Claim(s) 3 is/are rejected under 35 U.S.C. 103 as being unpatentable over Yang (US 2020/0133854) in view of Baeckler (US 9330740); and further in view of Schmidt (US 8,095,745); and still further in view of Gropp (Matrix Transpose, November 23, 2018).
Regarding claim 3, Yang/Baeckler/Schmidt explicitly teach all the claim limitations except for the hardware unit of claim 2, wherein at least one loop of the plurality of nested loops is configured to iterate a different number of times depending on at least one of: (a) a loop index of at least one other loop of the plurality of nested loops; and (b) a software configurable flag.
Gropp, when disclosing how to transpose matrixes in computer system with buffer memories (i.e. caches), teaches wherein at least one loop of the plurality of nested loops is configured to iterate a different number of times depending on at least one of: (a) a loop index of at least one other loop of the plurality of nested loops [do j=jj,min(n,jj+stride-1); do i=ii,min(n,ii+stride-1); b(i,j) = a(j,i); Loop Reordering on slide 15]; and (b) a software configurable flag.
That is, Schmidt discloses a system and method wherein the DMA controller 102 effectively transposes the array of data as it is transferred, sequentially providing each column vector of the array [c7 L30-50]. Schmidt further shows how to transpose the matrix using nested loops [FIG. 5 and FIG. 6]. Gropp when disclosing the more general case of transposing matrices on a general computer shows several methods using different arrangements of nested loops [slides 2 and 13-15].
Therefore, it would have been obvious to a person of ordinary skill in the art, before the effective filing date of the claimed invention, to transpose the matrix of Schmidt using the loop reordering shown in Gropp.
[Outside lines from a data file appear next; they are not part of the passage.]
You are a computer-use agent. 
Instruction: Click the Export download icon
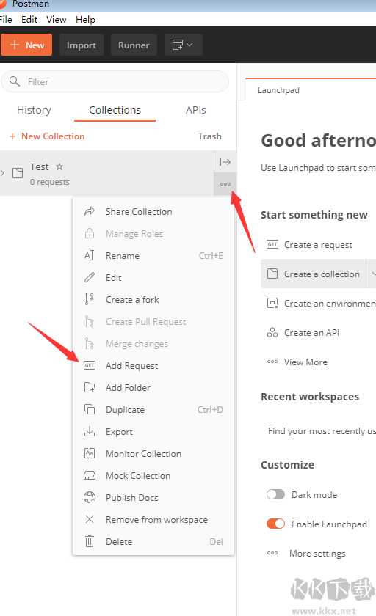tap(90, 431)
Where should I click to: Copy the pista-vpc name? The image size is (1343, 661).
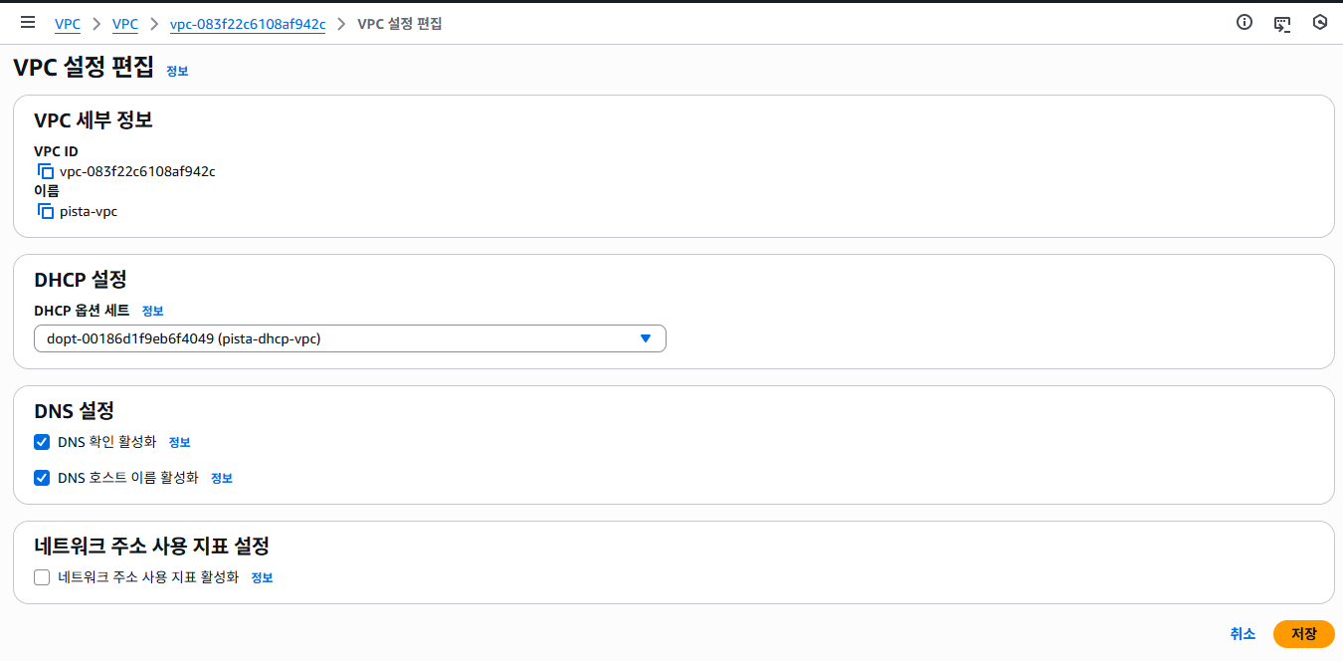coord(46,211)
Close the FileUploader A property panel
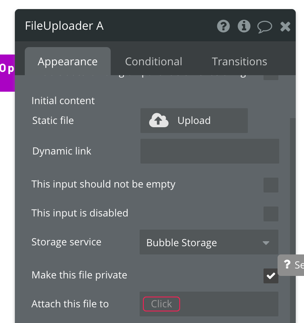Image resolution: width=304 pixels, height=323 pixels. [285, 27]
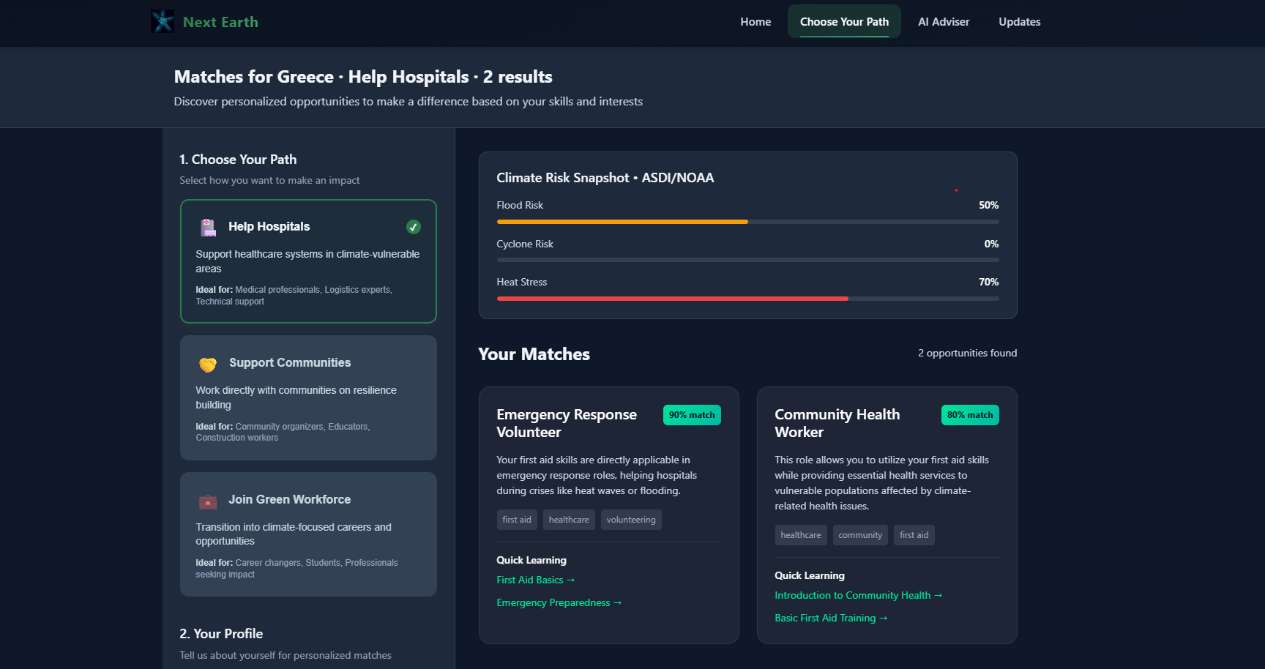This screenshot has height=669, width=1265.
Task: Open the Emergency Preparedness lesson link
Action: (559, 602)
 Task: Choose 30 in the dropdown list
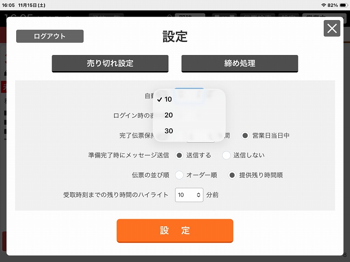click(189, 131)
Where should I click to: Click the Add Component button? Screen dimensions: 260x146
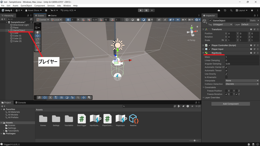click(231, 104)
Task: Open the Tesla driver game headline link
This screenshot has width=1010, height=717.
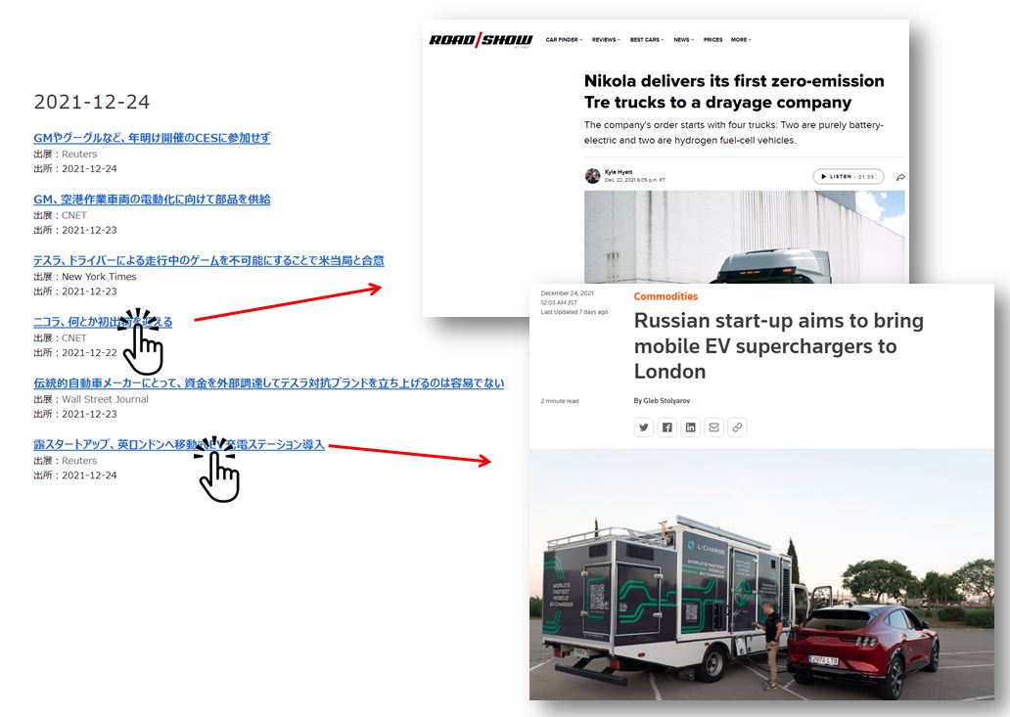Action: [x=208, y=260]
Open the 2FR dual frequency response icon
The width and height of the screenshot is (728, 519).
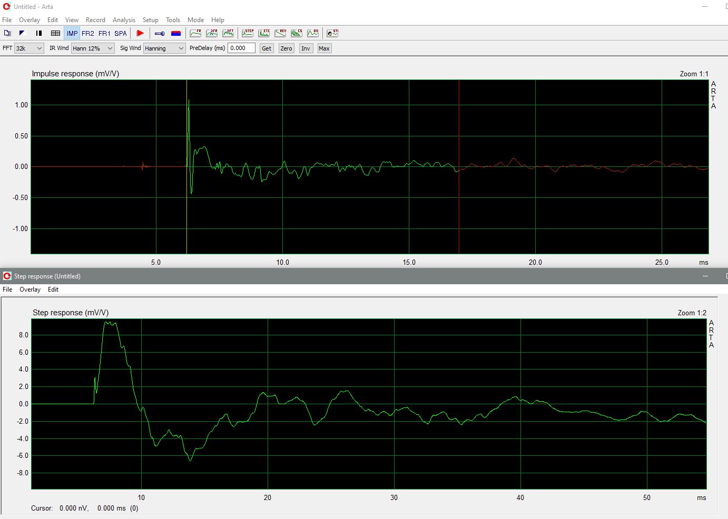(x=212, y=33)
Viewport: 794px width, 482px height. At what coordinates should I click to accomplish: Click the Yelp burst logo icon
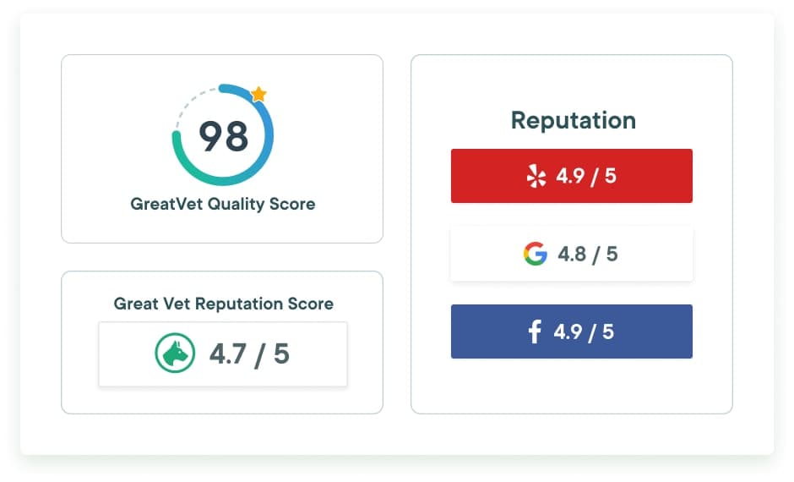pyautogui.click(x=536, y=177)
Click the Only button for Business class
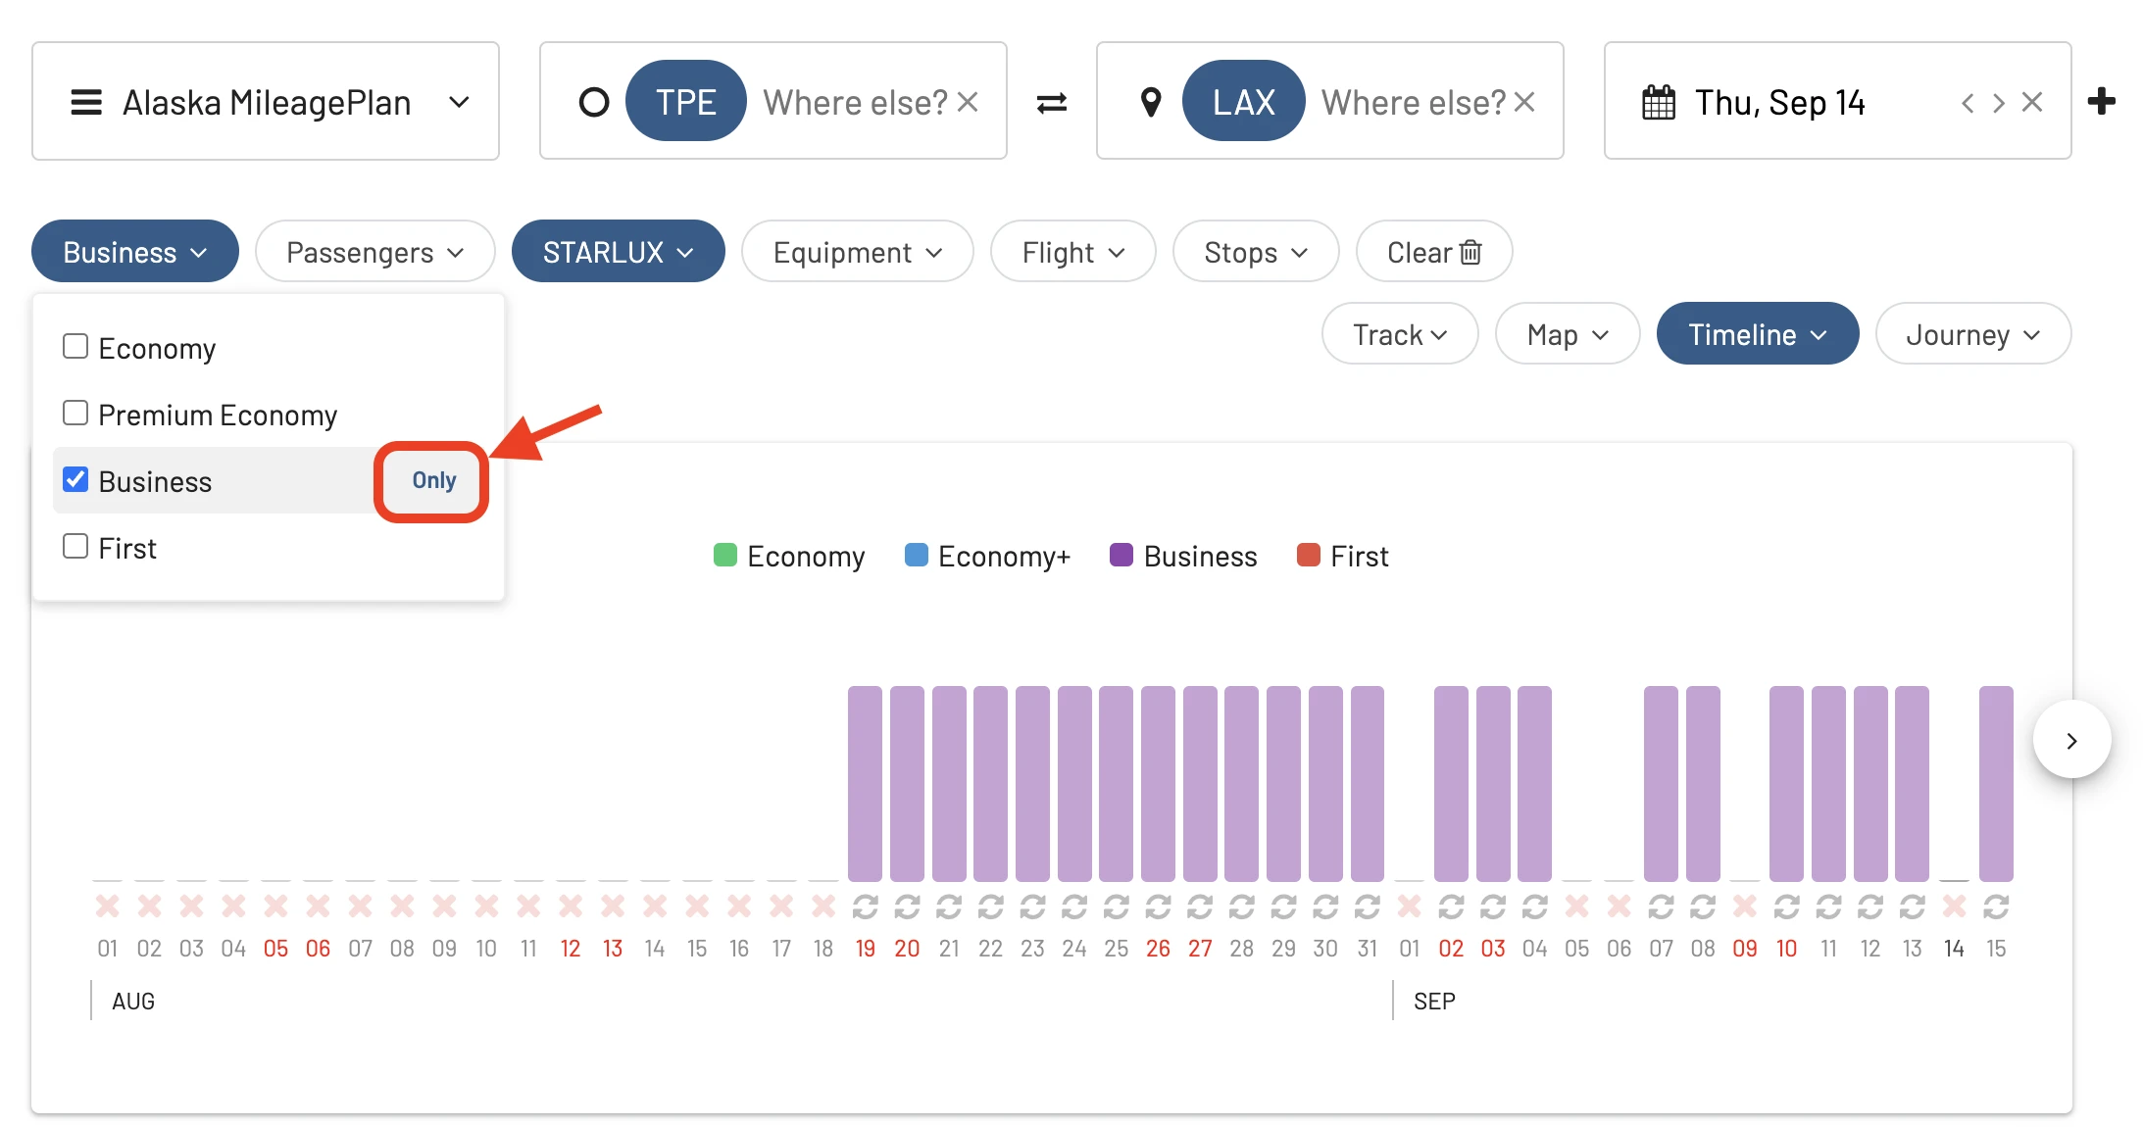The height and width of the screenshot is (1127, 2143). [432, 480]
The combination would have be obvious because a person of ordinary skill in the art would want to use a loop reordering of Gropp to account for blocking for buffers resulting in a better matrix transpose implementation.
Claim(s) 5, 6 and 7 is/are rejected under 35 U.S.C. 103 as being unpatentable over Yang (US 2020/0133854) in view of Baeckler (US 9330740); and further in view of Schmidt (US 8,095,745); and still further in view of Kuwabara (US 2018/0343656)
Regarding claim 5, Yang/Baeckler explicitly teach all the claim limitations except for the hardware unit of claim 1, wherein the memory reading block is configured to read the data from the memory in discrete bursts and/or the memory writing block is configured to write the data to the memory in discrete bursts, the discrete bursts having a predetermined first size, wherein the memory reading block is configured to write the data to the internal buffer in discrete units and/or the memory writing block is configured to read the data from the internal buffer in discrete units, the discrete units having a second size, wherein the second size is different from the first size.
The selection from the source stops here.